夜行の左腕はと言うと、切断面から肉が盛り上がり、新たな腕として再生した。
「ふぅ、これがオレの特性、【不死】。そして、あれがオレの能力、【呪】だぜ。ヒヒヒヒヒヒヒヒヒヒヒヒ・・・」
第43話に続く
【夜行】
身長174センチ
体重42キロ
推定年齢100歳
元UMAハンターだった男。だが、10年前にむはんを起こしたために、アクア達の班によって討伐された。
特性は【不死】で、どれだけ傷つこうが、たちどころに回復してしまう。これは、幼少期に、【モケーレムベンベ】というUMAの肉を食ったために身につけた体質。不死とは名ばかりで、【治癒能力】が【不死】並に上がっているだけである。つまり、再生すればするほど、命を削っていることになる。
能力は【呪】。彼の口から発せられる言葉を聴いた者は、その言葉通りのことを実行してしまう。耳を防げば問題は無く、10年前も、この弱点をアクアたちに突かれて死亡している。

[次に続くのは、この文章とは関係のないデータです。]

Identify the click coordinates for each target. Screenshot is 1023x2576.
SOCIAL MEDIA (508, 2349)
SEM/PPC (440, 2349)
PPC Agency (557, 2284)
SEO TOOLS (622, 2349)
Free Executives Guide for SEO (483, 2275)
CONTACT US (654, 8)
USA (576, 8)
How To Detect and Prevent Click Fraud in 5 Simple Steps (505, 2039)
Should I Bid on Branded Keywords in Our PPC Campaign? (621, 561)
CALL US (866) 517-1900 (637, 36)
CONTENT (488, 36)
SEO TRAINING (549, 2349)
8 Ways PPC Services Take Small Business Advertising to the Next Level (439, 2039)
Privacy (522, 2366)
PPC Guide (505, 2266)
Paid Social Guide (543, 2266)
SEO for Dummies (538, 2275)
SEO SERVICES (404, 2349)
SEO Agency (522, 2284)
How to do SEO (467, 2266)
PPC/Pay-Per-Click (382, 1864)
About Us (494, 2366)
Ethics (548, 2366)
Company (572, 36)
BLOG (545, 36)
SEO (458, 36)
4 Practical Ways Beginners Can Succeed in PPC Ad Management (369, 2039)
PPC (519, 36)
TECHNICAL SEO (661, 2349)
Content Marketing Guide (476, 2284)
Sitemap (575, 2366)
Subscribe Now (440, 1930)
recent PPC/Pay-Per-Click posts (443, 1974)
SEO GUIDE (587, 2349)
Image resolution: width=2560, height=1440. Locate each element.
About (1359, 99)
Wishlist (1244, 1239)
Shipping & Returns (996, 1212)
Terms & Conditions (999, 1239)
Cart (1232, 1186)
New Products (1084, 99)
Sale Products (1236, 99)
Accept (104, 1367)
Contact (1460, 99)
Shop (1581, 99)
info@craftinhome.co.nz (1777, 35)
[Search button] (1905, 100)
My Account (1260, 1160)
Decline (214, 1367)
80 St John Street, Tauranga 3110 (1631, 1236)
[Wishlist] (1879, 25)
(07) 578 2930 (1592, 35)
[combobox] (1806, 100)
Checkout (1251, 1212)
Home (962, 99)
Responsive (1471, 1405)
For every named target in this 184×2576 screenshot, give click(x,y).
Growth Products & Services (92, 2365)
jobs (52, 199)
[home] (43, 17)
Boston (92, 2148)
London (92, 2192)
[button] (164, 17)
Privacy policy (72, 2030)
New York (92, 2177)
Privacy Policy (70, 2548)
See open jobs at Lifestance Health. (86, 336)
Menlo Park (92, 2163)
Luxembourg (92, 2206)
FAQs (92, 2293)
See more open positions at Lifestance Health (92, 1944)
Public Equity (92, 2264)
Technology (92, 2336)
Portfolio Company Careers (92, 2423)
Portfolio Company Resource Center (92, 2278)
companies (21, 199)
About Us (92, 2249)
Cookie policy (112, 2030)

10年前に死亡した彼の死体は、SANAに回収され、今まで研究体として保管されていた。
だが、笹倉がSANAを襲撃、そして、死体を盗んだことにより、【悪魔の堕慧児】側として復活を果たした。
使用武器は、【地を這い仰ぎ見る黒狼の脊椎】。直刀であるが、刃に返しがついているため、刺された後、引き抜く時に獲物の肉を抉りとる。